Table 8. Analysis of Tan Deposit using Energy Dispersive Spectroscopy (EDS)
Ca Fe Si Mg Cu
64% 8% 2.5% 1% balance
Table 9. EDS Analysis of Heavy Blue-Green Deposit
Location Cu C1 S Si
A 64% 35% < 1% 1%
B 98% < 1% 0% 1%
C 98% < 1% < 1% < 1%
D 97% 1% 1% < 1%
E 84% < 1% 15% < 1%
F 92% 0% 8% 0%
G 75% 20% 5% 0%

James Meyers

James Meyers (JRM Associates) presented a broad review of over 1200 investigations of copper tube failures that have been analyzed over many years. It was indicated that there are seven forms of corrosion seen in domestic water systems, which are flux-induced pitting, hydrogen sulfide-induced pitting, erosion (and cavitation), cuprosolvency, concentration-cell corrosion, chemistry-related cold water pitting and chemistry-related hot water pitting. An extensive description of each form of corrosion was provided.
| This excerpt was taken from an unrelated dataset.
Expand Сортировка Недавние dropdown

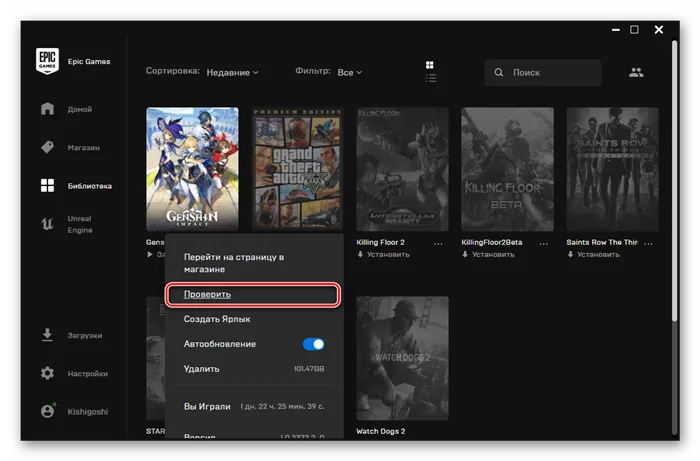coord(233,72)
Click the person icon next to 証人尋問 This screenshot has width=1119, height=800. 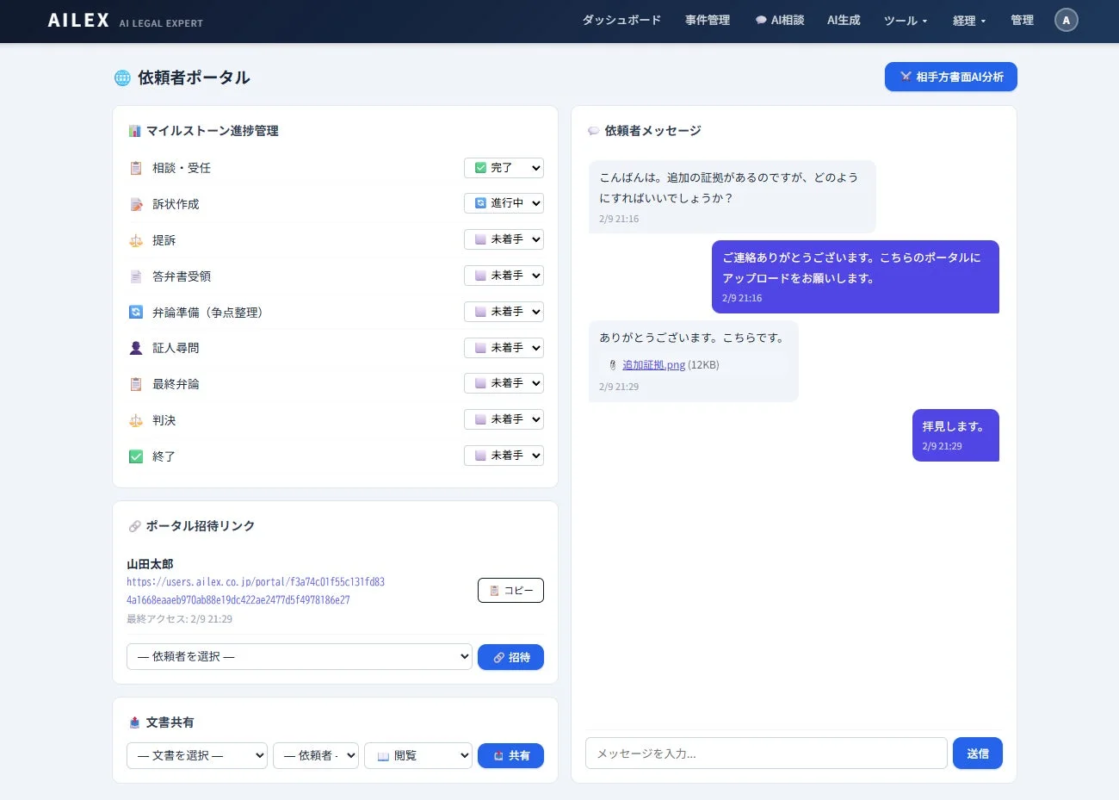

In conclusion, it was stressds that all seven forms of corrosion can be viably and cost-effectively mitigated if: the systems are properly designed in such a way that velocities do not exceed 4 to 5 fps (1.2 to 1.5 mps) in circulating systems, the copper tubing systems are properly installed using the general guidelines presented in ASTM Standard Specification B 828 and the CDA Tube Handbook 3 without the use of excessive flux or unusually aggressive fluxes, the systems are operated within the design parameters including safe and energy-efficient hot water temperatures between 120°F to 130°F (49°C to 54°C), corrosion of water heater/storage tanks is prevented, and the water purveyor distributes quality products which do not contain unacceptable amounts of suspended solids, dissolved carbon dioxide, microorganisms, aluminum, dissolved hydrogen sulfide and/or iron.

Conclusions from the Symposium on Pitting of Copper Plumbing Tube

It was concluded that:

  • by any measure, copper is a very successful plumbing tube material.
  • failures do occur, but they are few and infrequent.
  • pitting has not been reproduced under controlled laboratory conditions.
  • a coherent theory that allows prediction or prevention of pitting is currently lacking.
  • flux induced attack is a major cause of pitting.
  • pitting can occur under deposits, and crevice attack can be observed in incompletely filled joints.
  • erosion failures are a result of poor design and installation, as well as operating at excessive velocities.
  • MIC is increasing because of increasing recognition as a distinct form of corrosion, decreasing residual chlorine levels, extended lay-up times during hydrostatic testing, and higher levels of suspended solids related to phosphate scale-control programs.
  • MIC can be mitigated by cleaning to remove organic deposits, use of biocides-after cleaning if possible, avoiding stagnant conditions, using thermal shock, eliminating nutrient sources, and increasing pH.
  • corrosion can be mitigated if:
    • systems are designed so that velocities do not exceed 4 to 5 fps ( 1.2 to 1.5 mps ) in circulating systems.
    • copper tubing systems are properly installed, without he use of excessive or unusually aggressive fluxes.
    • systems are operated within design parameters including safe and energy-efficient hot water temperatures between 120°F and 130°F (49°C and 54°C ).
    • hot water heater/storage tank corrosion is prevented.
    • the water purveyor distribute quality product which does not contain unacceptable amounts of suspended solids, dissolved carbon dioxide, microorganisms, aluminum, dissolved hydrogen sulfide and / or iron.

References

  1. Copper Symposium 2001, Plumbing Tube, Publication Number A4056-XX/01 The Copper Development Association Inc., New York, 2001.
  2. The Copper Tube Handbook, Publication Number A4015-94/95, The Copper Development Association Inc., New York, 1995.
  3. A. Cohen and J.R. Myers, " Mitigation of Copper Tube Cold Water Pitting by Water Treatment, " Corrosion/84, NACE International, Houston, TX, 1984.
  4. J.R. Meyers and A. Cohen, " Pitting Corrosion of Copper in Cold Potable Water Systems " , Materials Performance, 34 (10), October 1995.